Northern Shoveler Northern Shoveler's picture

takeitslowly wrote:

the reason why Harper can say a coaliton is not legitimate is because we have the Bloc, a separtist party. This makes it much easier to bash the coalition idea.

If the NDP really is eating the Bloc vote then the message that the NDP is going to rely on separatists for support in parliament becomes meaningless. If the NDP has more seats in Quebec than the Conservatives in the next House the dynamics will never be the same since how could anyone claim the leading federalist party from Quebec needs Duceppe.

jas

mmphosis wrote:

I am suggesting that after this election is over that the NDP and Bloc and Greens form an alliance as one party to win the next election.  Polls show that combined the NDP, Bloc and Greens often have more support than either the Cons or the Libs.  These three parties attract the same large majority of Canadians:  united we will win, divided we will continuously split the progressive vote.

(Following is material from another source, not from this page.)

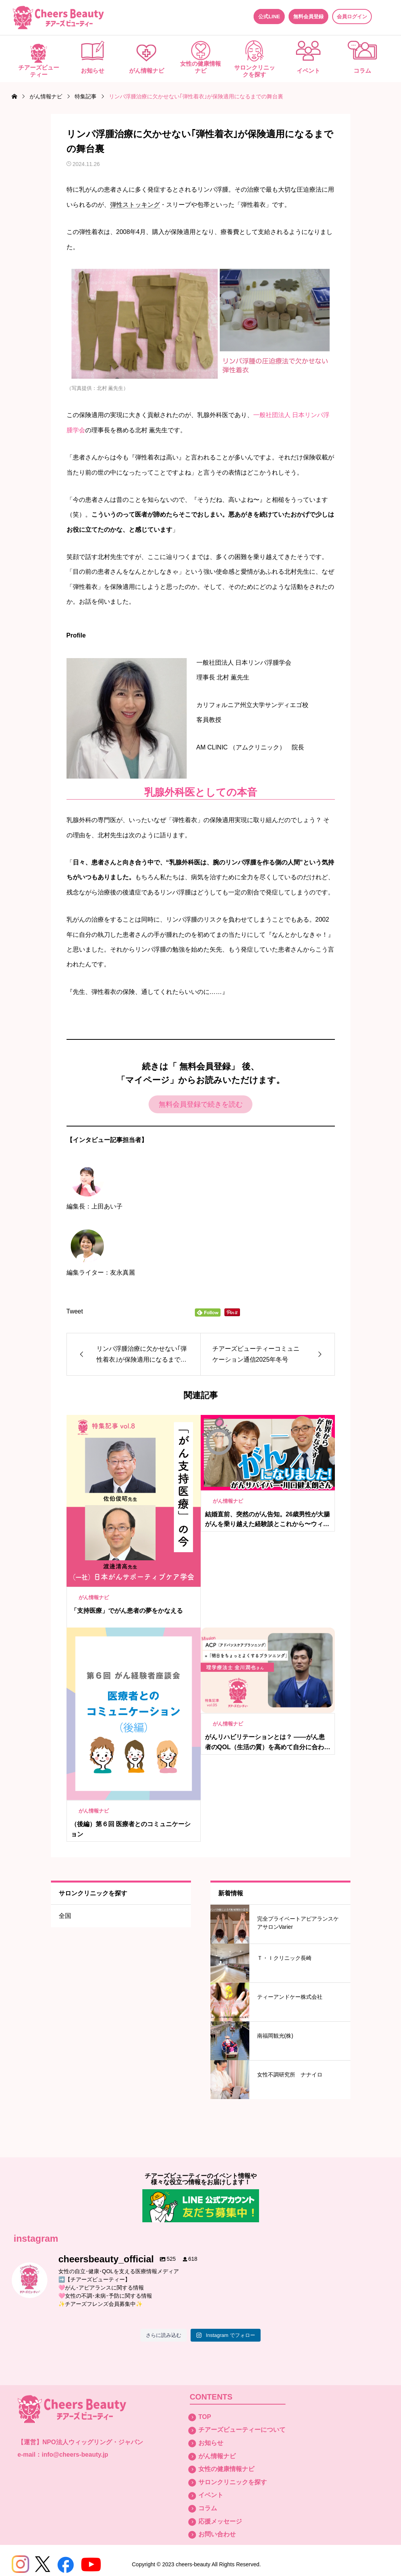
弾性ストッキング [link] (135, 204)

Hmm. The Green Democratic Bloc! Wink

jas

Boom Boom wrote:

I'd love to see the Greens win a seat or two - especially if it is a Green with some proper environmental credentials. Just to shake up the House of Commons a bit!  Laughing

Me too, and I've always said this. I wonder when Greens will wake up and smell the wheatgrass juice? Success is within grasp for them, but each time they insist on running this full slate. There is nothing shameful about running a partial, strategic slate if it's what will actually get you into the House of Commons.

adma

jas wrote:
Me too, and I've always said this. I wonder when Greens will wake up and smell the wheatgrass juice? Success is within grasp for them, but each time they insist on running this full slate. There is nothing shameful about running a partial, strategic slate if it's what will actually get you into the House of Commons.

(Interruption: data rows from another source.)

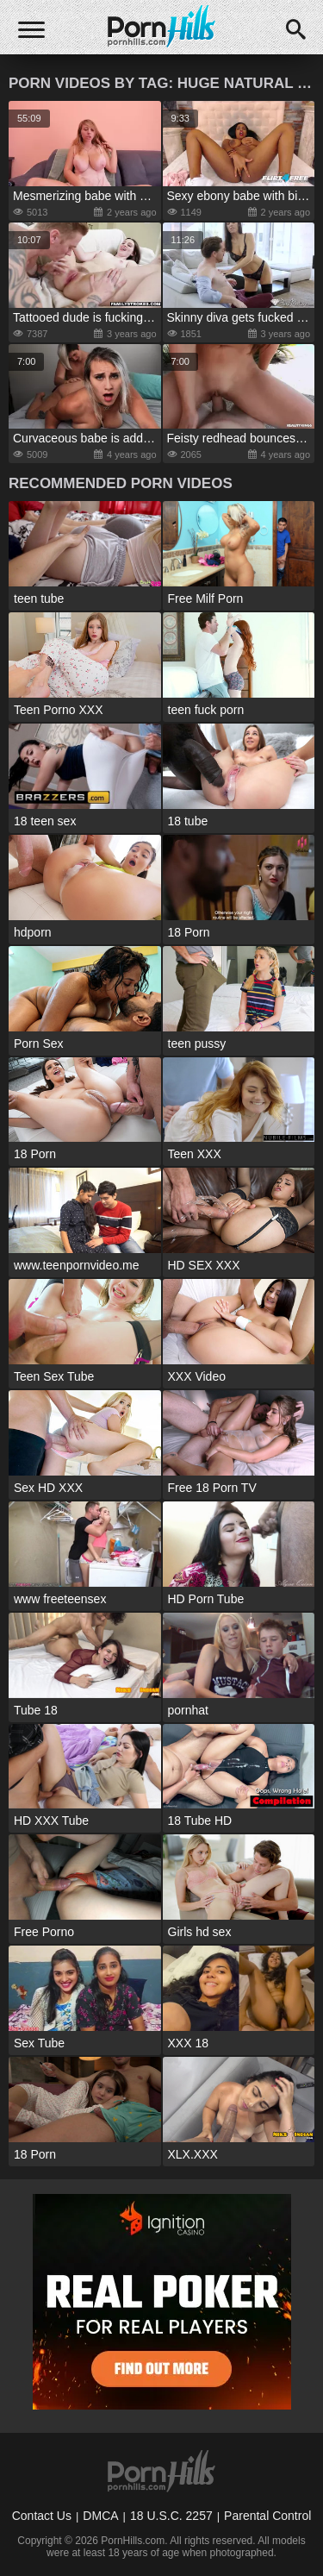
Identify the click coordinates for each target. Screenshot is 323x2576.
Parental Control (267, 2516)
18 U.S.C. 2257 (171, 2516)
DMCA (100, 2516)
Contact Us (41, 2516)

Though maybe to be practical, that'd depend on other candidates standing down and perhaps "joint tickets" (i.e. individuals running on a Liberal/Green ticket, etc)

bekayne

jas wrote:

Me too, and I've always said this. I wonder when Greens will wake up and smell the wheatgrass juice? Success is within grasp for them, but each time they insist on running this full slate. There is nothing shameful about running a partial, strategic slate if it's what will actually get you into the House of Commons.

Because people will say "they're not a serious party-they're not even running a full slate"

Unionist

jas wrote:

Hmm. The Green Democratic Bloc! Wink

Not bad, but it needs a leader. Elizagilles Mayton?

 

adma

Unionist wrote:

Not bad, but it needs a leader. Elizagilles Mayton?

That sounds like a character out of a TIm Burton movie.